The first time I ever heard gunshots take a person’s life, I was in the fourth grade. They would often blow up chunks of the surrounding mountain range with bundles of dynamite, but this sounded different. My Dad would later explain to me that a Sunni had shot a Shiite dead in the bazaar.

It was the mid 90s, and I was living in the small mountain town of Gilgit, nestled in the Himalayas in northern Pakistan. My parents were aid workers and had started an eye clinic next to the Gilgit River, and we had three continuous dangers that seemed to loom over us: nuclear war with India, rising tensions against westerners, and the ongoing conflict between the Sunnis and the Shiites. It always seemed to revolve from one to the other, as if there had to be something, but two at a time would be too much.

The beginnings of the eye clinic in Gilgit

The Sunnis and the Shiites would typically ignore foreigners when they were targeting each other. While the tensions between the locals and foreigners certainly existed, I never felt unsafe as a westerner prior to 9/11 and the war in Afghanistan. Still, in a world boiling over with conflict, getting caught in the crossfire was a legitimate concern.

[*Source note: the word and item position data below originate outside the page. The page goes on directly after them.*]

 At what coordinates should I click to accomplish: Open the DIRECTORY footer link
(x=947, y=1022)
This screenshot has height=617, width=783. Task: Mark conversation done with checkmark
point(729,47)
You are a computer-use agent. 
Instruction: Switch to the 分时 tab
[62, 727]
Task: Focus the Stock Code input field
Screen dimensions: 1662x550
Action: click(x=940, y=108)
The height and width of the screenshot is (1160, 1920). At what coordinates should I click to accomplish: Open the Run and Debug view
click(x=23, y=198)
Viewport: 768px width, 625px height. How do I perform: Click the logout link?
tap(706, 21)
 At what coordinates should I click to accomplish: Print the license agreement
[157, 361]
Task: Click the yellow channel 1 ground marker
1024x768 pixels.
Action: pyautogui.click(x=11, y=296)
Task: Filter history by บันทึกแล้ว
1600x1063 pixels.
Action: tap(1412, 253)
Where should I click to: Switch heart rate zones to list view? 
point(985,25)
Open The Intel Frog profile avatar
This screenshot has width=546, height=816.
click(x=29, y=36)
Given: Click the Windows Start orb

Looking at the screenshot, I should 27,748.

Later I would attend a British boarding school and visit my Dad in Gilgit just after one of these conflicts. He wore a hefty beard, and it was the only time I would ever see him with one. All the windows were bricked up in our entire house; three bolts were secured to every door — interior and exterior. He carried a shotgun and a handgun everywhere he went. While we were gone, the local police had enforced a curfew, and anyone that was caught outside after 8 p.m. would likely catch a bullet. It was the only way they could keep gunfights out of the streets.